When I pitched my new series, The Codebreakers, to Bethany House, I was writing An Hour Unspent and editing A Song Unheard. And I was SO GLAD we got the go-ahead when we did, because of how closely the stories are related.
See, at first, I had Margot being 11 or 12 in A Song Unheard. I wanted her to be still fully a child so that her precocious brilliance was even more striking. Did I still intend her to be a heroine in the next series?
Yes. But my initial thought was to make her the last heroine in the series. My thought, at the time, was to call the series The Men of Room 40 and then make it rather cheeky that the last “man” was, in fact, a girl. My plan was, in fact, to have her story set after the war, during an interesting turn of events in Russia.

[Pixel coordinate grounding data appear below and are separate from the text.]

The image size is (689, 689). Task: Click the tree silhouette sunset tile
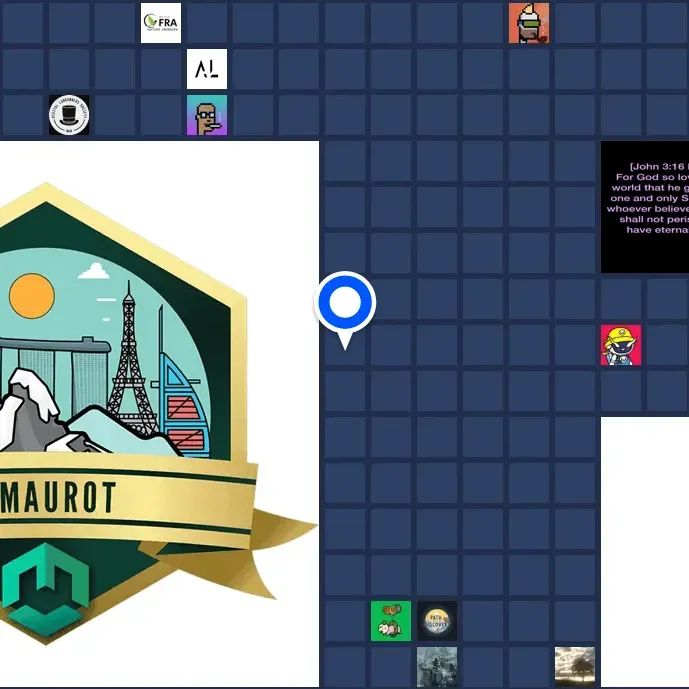click(575, 666)
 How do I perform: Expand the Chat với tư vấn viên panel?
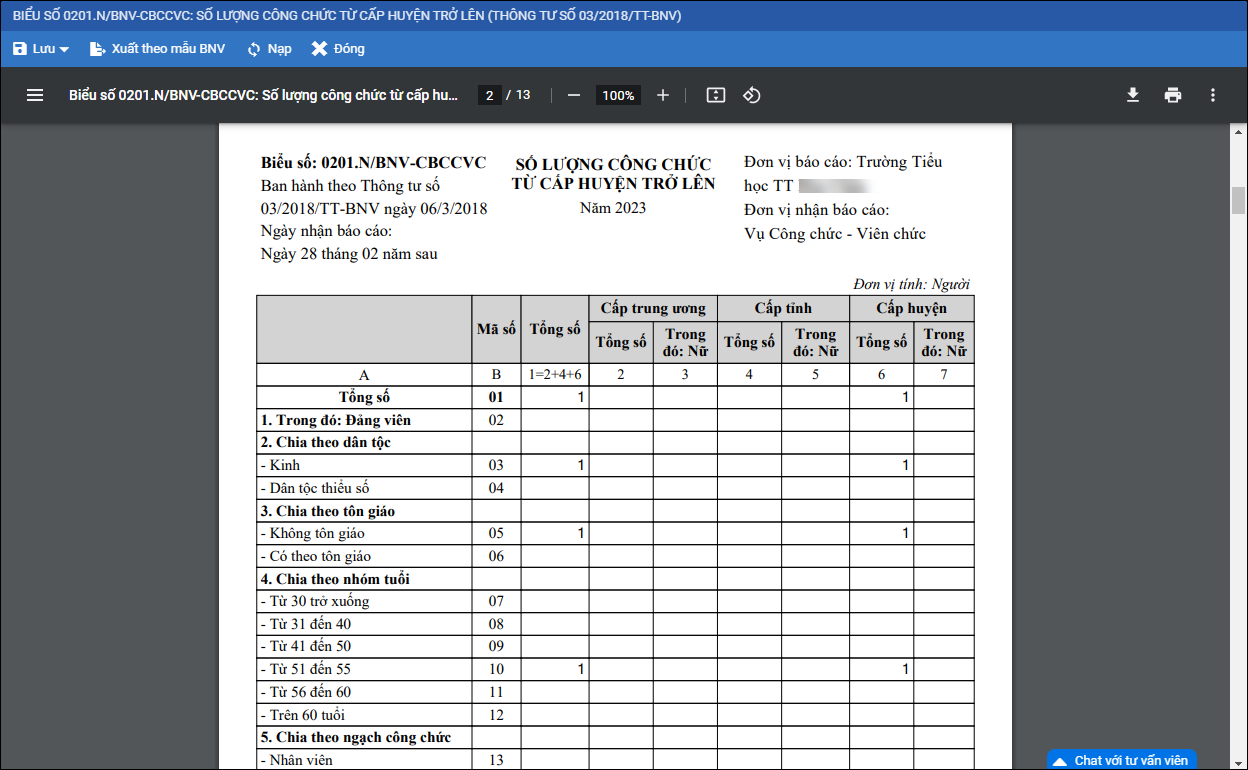1122,760

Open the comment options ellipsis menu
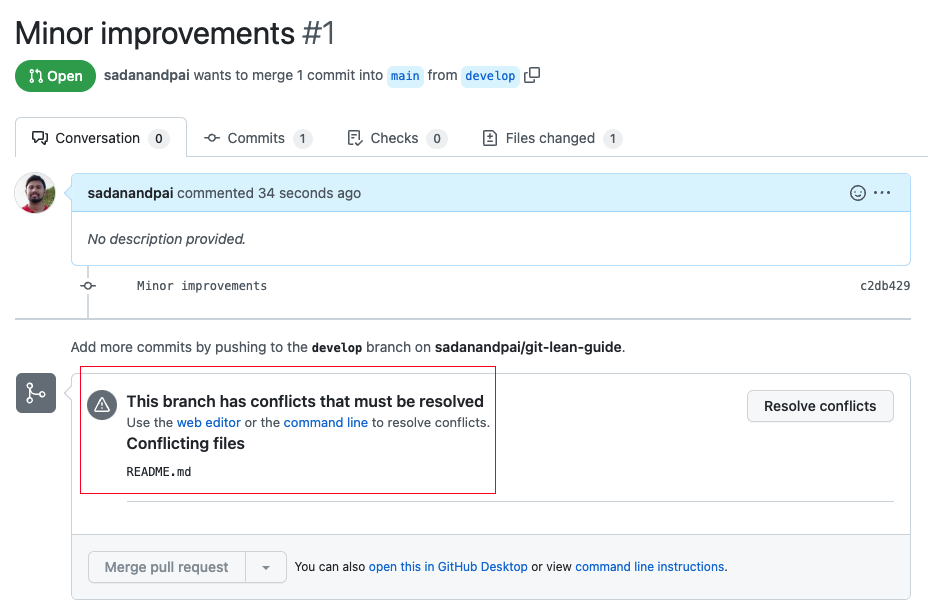click(882, 193)
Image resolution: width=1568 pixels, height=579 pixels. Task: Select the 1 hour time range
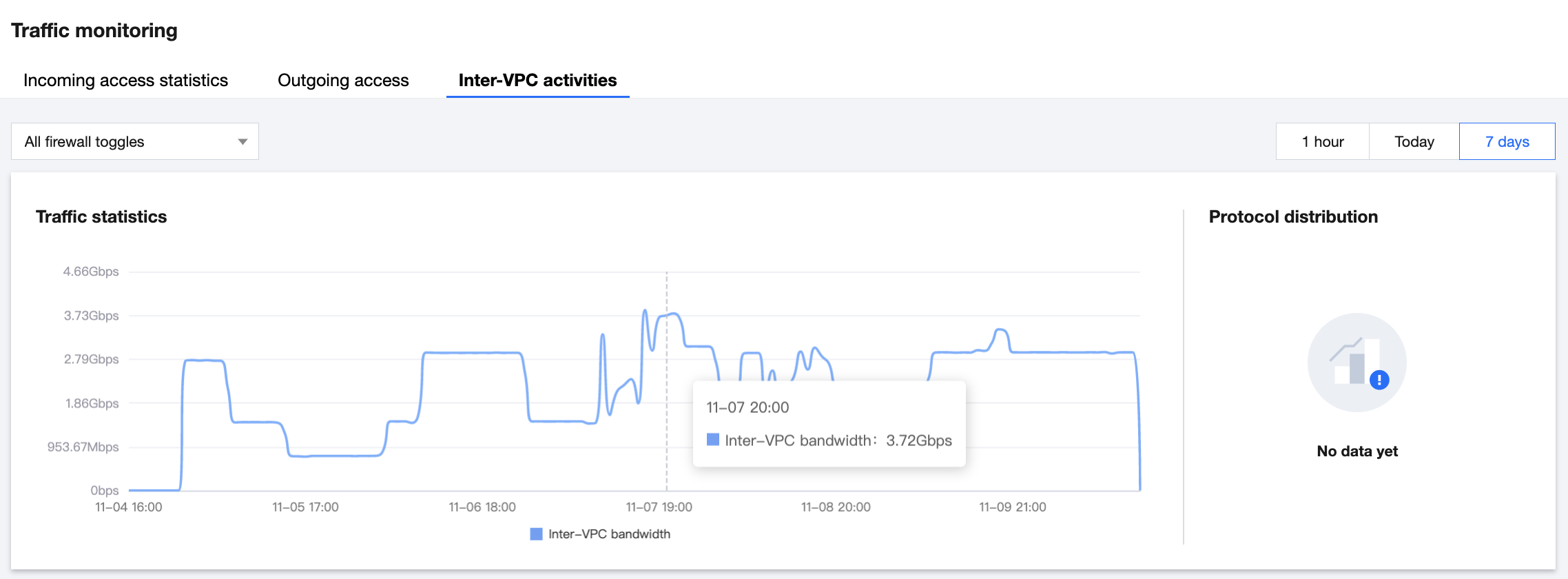(1322, 141)
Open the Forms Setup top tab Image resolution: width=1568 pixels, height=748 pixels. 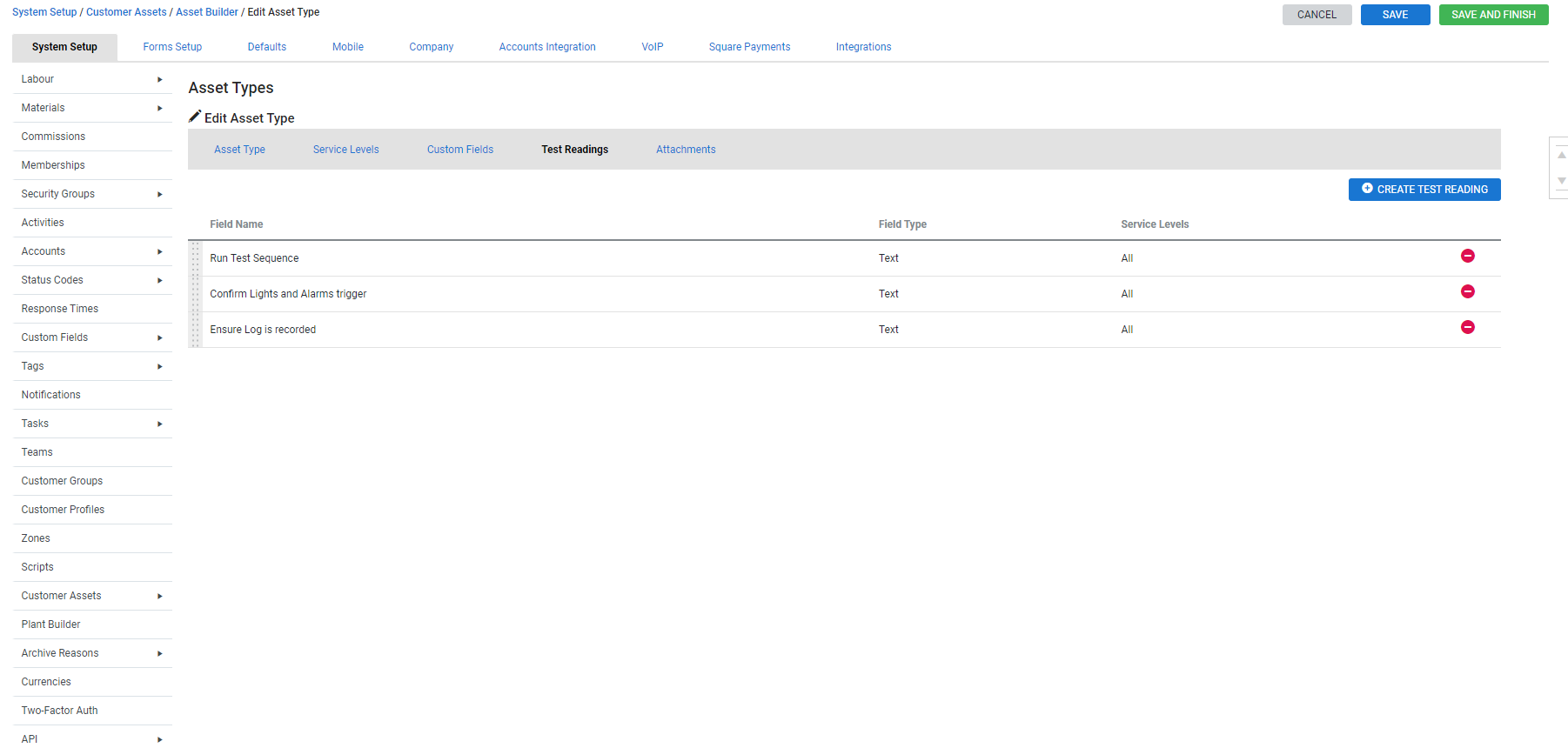coord(172,47)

My editor said, “Yeah, no. How about instead you make her the first heroine to bridge the two series and set it during the war? Of course, then you have to change the series title. It’s not clever if it’s the first one.”
So, being a brainstormer, I got to work on that and soon devised a story for Margot that would be set in the war. But, well…I can’t exactly have a heroine who’s only 15 or 16 in an adult romance. I decided that if I put her adventure toward the end of the war–I went with 1917-18 so that I still had room for the other two books to be set in the end days of the war too–and had her be just barely 18, that could work. Doing the math, I came to the conclusion that she would then be 14 during A Song Unheard.
Luckily, we were still in edits on that one, so I could go in pretty easily and change her age and actions where necessary to make her more age-appropriate. 
That’s not the first time I’ve had to make tweaks to a previous book to allow for what I want to happen in later ones, and I’m so glad the editorial process is long enough, and spaced appropriately, to allow this!